Search code examples
arrayssas

New to using SAS arrays and can't get array elements to populate with values based on IF-THEN-ELSE statement


Admittedly, I've never written an array, so I'm sure this is an easy solution for most users. I've got a dataset with two columns:

START_BLOCK (possible integer values 0-47) END_BLOCK (possible integer values 0-47)

I'm trying to create an array that adds fields TIME_BLOCK_0 through TIME_BLOCK_47 and inserts a 1 or 0 based on whether that time block [i] falls between (inclusive) START_BLOCK and END_BLOCK

For example, a record with START_BLOCK = 29 and END_BLOCK = 31 would have a value of 0 in every column except columns TIME_BLOCK_29, TIME_BLOCK_30, and TIME_BLOCK_31 which would be populated with a 1.

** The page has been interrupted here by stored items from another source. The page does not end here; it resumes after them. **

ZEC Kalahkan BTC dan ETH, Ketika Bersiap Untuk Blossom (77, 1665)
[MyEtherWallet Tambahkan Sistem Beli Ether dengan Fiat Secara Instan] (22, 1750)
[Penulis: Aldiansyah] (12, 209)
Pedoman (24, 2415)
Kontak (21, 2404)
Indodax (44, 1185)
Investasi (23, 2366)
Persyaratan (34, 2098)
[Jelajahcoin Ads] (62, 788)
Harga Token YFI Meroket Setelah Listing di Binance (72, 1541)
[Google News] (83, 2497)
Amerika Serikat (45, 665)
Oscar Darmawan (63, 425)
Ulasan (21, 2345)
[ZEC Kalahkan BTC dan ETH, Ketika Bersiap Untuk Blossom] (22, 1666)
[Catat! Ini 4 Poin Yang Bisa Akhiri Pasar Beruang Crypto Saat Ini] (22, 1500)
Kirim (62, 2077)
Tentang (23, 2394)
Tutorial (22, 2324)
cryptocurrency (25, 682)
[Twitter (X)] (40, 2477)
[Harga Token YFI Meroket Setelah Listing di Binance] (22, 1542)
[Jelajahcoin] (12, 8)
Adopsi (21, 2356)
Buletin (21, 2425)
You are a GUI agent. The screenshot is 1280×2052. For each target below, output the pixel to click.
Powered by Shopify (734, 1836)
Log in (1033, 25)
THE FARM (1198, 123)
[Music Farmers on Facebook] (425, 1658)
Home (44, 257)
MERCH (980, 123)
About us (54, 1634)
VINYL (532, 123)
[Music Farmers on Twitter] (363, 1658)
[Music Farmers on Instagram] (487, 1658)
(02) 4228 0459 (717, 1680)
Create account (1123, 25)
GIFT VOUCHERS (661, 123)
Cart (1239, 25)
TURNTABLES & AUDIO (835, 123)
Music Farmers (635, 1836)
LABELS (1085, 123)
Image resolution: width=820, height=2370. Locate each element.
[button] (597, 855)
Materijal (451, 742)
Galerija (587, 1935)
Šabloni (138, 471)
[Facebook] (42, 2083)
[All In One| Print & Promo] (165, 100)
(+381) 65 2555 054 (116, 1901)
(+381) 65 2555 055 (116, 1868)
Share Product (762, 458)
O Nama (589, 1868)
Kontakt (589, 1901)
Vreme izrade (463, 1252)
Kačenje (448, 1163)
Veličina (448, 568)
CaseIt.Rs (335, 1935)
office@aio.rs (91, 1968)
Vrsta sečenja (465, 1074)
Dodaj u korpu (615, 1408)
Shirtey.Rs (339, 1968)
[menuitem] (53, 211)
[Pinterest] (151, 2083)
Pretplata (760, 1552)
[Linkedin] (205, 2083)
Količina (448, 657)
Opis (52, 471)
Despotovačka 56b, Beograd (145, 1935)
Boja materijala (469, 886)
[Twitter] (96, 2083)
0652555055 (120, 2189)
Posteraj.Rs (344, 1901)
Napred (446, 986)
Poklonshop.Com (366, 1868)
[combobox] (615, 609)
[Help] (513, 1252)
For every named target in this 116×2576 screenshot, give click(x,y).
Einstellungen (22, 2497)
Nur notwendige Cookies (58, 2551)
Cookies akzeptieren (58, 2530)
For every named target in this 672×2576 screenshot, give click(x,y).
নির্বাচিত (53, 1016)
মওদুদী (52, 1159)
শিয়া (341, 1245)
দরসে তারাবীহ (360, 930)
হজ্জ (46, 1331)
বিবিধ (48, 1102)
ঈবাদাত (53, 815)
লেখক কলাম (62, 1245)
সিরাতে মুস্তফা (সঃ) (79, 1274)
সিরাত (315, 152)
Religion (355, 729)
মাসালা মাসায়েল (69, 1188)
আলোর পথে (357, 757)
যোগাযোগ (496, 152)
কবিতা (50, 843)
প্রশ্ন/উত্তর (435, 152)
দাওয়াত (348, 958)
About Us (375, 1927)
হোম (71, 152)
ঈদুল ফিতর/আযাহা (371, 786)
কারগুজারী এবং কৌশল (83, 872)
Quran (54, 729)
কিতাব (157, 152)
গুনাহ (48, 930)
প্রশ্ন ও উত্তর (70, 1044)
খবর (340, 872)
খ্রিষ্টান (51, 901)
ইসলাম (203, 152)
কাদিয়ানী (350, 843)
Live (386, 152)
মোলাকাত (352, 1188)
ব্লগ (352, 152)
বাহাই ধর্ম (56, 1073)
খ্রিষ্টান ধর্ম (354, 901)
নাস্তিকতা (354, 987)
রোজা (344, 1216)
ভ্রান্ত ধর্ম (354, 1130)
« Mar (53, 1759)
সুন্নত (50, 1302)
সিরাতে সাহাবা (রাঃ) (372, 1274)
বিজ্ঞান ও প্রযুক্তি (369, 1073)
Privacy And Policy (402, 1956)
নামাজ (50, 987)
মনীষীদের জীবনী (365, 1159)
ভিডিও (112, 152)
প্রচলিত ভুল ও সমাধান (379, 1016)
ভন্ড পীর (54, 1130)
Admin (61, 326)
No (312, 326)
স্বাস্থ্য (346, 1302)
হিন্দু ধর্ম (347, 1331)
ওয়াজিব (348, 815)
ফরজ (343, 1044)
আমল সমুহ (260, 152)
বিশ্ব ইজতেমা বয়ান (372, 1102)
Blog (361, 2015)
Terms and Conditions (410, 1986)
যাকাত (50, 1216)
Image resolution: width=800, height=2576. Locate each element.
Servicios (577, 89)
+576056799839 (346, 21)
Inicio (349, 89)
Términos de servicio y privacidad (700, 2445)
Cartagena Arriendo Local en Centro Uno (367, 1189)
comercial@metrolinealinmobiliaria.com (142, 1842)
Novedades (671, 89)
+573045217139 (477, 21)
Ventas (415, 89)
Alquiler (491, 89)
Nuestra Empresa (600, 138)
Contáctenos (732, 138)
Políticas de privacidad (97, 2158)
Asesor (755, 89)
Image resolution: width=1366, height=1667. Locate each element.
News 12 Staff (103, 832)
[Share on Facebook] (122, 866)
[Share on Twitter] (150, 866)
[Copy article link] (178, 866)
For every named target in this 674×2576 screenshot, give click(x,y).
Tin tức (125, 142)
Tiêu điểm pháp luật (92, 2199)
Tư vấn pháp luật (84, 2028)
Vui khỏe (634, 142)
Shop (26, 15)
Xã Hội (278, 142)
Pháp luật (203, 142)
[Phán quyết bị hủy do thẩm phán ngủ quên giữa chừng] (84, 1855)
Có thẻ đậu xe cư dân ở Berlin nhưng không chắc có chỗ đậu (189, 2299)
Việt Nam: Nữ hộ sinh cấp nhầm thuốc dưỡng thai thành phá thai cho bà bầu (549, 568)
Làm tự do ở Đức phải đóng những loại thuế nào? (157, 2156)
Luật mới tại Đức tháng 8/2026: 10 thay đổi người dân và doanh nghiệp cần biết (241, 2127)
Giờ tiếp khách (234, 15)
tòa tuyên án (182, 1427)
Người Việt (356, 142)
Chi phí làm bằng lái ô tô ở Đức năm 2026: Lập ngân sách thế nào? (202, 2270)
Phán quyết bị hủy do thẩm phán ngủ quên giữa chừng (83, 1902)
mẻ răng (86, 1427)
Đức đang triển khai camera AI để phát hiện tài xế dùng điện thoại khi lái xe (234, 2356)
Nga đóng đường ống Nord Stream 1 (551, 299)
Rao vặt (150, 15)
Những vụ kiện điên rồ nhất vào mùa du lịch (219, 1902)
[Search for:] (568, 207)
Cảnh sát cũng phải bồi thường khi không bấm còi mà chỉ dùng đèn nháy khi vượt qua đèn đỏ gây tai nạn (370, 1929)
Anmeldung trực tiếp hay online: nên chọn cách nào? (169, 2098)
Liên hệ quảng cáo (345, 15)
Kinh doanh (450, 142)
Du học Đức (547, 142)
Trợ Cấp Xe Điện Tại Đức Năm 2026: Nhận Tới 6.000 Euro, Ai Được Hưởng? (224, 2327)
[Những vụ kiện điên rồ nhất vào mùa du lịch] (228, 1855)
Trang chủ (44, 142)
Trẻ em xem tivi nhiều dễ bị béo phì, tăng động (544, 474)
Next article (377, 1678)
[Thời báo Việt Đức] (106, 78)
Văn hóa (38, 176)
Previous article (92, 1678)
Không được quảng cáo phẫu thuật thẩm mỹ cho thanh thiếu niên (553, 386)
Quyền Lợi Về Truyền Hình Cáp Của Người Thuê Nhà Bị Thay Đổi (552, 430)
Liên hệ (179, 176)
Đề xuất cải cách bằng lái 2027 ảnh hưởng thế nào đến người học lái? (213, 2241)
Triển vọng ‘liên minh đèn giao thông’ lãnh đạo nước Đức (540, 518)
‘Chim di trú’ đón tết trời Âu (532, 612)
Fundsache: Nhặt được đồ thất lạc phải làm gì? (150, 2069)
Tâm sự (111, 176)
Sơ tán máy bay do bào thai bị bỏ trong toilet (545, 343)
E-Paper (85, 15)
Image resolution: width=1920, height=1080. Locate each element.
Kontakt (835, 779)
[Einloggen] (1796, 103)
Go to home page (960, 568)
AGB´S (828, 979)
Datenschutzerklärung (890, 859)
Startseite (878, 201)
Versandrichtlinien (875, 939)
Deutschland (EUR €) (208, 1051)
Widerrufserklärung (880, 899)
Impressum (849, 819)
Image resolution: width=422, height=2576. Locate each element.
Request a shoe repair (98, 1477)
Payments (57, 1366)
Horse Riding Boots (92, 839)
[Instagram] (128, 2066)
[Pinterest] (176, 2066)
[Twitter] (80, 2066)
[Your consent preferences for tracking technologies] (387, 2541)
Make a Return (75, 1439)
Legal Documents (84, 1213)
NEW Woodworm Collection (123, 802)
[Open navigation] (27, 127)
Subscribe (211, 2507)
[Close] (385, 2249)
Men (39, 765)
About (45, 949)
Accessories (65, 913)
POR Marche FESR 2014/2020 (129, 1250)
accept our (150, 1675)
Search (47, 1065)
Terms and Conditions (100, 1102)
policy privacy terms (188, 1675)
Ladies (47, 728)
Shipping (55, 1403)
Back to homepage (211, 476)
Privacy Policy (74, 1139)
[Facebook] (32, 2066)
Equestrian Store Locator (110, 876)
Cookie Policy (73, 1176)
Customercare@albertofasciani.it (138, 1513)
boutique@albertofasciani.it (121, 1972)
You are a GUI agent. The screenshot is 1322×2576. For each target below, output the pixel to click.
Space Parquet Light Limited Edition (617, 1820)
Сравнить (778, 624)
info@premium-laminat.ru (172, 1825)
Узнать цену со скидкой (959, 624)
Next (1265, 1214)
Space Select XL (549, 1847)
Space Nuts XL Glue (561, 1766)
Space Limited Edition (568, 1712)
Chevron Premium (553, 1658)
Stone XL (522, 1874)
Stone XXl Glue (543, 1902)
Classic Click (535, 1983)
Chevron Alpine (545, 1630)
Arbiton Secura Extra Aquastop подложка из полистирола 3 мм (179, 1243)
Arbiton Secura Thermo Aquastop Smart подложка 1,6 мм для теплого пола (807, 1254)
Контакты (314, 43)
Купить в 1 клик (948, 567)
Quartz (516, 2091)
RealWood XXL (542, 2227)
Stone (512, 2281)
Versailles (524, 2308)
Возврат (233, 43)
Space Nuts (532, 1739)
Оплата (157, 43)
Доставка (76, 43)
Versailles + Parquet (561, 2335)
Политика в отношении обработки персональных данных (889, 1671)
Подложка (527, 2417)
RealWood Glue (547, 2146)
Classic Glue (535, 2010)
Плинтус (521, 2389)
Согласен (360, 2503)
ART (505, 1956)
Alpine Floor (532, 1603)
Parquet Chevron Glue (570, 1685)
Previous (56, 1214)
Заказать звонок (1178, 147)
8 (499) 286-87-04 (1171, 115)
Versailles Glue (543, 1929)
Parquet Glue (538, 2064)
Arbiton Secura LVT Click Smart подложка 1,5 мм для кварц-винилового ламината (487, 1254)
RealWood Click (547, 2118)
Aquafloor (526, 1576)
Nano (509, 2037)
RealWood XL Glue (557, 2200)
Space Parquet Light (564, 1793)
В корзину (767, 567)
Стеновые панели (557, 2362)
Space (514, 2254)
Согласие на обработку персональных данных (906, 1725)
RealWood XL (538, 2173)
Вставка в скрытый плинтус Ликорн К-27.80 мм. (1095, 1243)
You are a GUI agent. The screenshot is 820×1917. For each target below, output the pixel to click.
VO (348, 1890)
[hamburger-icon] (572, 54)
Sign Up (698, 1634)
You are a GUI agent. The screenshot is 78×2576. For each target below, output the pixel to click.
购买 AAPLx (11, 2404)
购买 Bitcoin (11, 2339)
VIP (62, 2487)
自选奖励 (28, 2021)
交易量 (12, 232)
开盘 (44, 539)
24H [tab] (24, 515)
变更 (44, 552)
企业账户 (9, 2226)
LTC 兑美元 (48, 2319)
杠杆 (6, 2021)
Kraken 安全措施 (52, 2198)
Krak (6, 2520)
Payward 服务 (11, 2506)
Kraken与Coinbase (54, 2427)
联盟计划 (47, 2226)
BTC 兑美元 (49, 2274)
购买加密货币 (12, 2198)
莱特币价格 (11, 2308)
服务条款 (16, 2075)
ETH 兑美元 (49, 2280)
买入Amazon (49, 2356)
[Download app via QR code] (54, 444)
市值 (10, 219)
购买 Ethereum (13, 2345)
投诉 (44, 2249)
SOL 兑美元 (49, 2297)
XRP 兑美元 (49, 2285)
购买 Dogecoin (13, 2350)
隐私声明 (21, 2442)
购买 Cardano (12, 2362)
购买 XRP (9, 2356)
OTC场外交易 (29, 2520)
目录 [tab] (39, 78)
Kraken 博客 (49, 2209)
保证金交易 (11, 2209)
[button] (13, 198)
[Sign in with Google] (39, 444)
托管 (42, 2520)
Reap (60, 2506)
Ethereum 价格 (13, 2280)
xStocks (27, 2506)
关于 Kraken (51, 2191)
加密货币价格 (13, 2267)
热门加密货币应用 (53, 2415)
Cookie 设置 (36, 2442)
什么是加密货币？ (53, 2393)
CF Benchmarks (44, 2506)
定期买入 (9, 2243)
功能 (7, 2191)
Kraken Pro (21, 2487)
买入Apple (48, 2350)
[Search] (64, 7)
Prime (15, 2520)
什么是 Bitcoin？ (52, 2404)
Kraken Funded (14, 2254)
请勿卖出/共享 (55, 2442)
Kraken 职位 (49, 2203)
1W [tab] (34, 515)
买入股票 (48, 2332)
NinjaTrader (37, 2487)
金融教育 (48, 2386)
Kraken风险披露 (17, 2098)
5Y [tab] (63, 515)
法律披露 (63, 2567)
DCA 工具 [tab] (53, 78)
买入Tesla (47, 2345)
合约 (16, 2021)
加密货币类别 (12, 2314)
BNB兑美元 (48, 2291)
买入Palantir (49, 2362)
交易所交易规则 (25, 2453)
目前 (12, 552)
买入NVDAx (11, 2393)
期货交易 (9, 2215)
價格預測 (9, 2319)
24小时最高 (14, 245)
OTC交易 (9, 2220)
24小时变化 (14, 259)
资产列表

This is my first time asking for help on here so I apologize if my question isn't clear.

The code I tried (that did create the TIME_BLOCK_[i] fields but did not populate them) was:

data WANT (drop = i);
set HAVE;
array time_blocks[48] time_block_0 - time_block_47;
do i = 0 to 47;

* midnight = time block 0;

* First, account for cases that end on a different day than they start (where the end_block is < the start_block)- not common;
if end_block < start_block then do;
    if end_block >= i or start_block <= i then time_block_i = 1; else time_block_i = 0;
    end;
* then, for cases where start_block < end_block (most cases that start and end on the same day) - most common;
else if start_block <= [i] and end_block >= [i] then time_block_i = 1; else time_block_i = 0;

end;

run;


Solution

  • It will be less confusing if you tell SAS to use indexes of 0 to 47 instead of the normal 1 to 48.

    Let's first make some example data so we have something to test with.

    data have;
      input start_block end_block;
    cards;
    0 47
    2 4
    -1 56
    56 -1
    ;
    

    Since SAS evaluates boolean expressions as either 0 (FALSE) or 1 (TRUE) you can skip the IF/THEN logic and just use an assignment statement. (Also don't bother using dataset options to DROP a variable. A simple DROP statement is all you need. Save the complication of dataset options for when you have to use them.)

    data WANT ;
      set HAVE;
      array time_blocks[0:47] time_block_0 - time_block_47;
      do index = 0 to 47;
        time_blocks[index] = start_block <= index <= end_block;
      end;
      drop index;
    run;
    

    enter image description here

    In comments you seem to say the actual data is time of day values for surgeries. In that case use the actual datetime values and loop between them.

    Initialize the array to zeros, then loop between the start and end by half-hour increments and then increment the appropriate variable.

    data have;
      input start :datetime. end :datetime.;
      format start end datetime19.;
    cards;
    01JAN2024:00:15 01JAN2024:04:35 
    01JAN2024:22:15 02JAN2024:03:00 
    ;
    
    data WANT ;
      set HAVE;
      array time_blocks[0:47] time_block_0 - time_block_47;
      do index = 0 to 47; time_blocks[index] = 0; end;
      do datetime=start to end by '00:30:00't ;
        time_blocks[int(timepart(datetime)/'00:30:00't)]+1;
      end;
      drop index datetime;
    run;
    

    If you only have time of day but not actual datetime values then just convert them. So use DAY=0 when converting START_TIME to a datetime value and when END_TIME is less than START_TIME then use DAY=1 when converting it to a datetime value. Example:

    start = dhms(0,0,0,start_time);
    end = dhms(end_time<start_time,0,0,end_time);
    format start_time end_time tod5. start end datetime19.;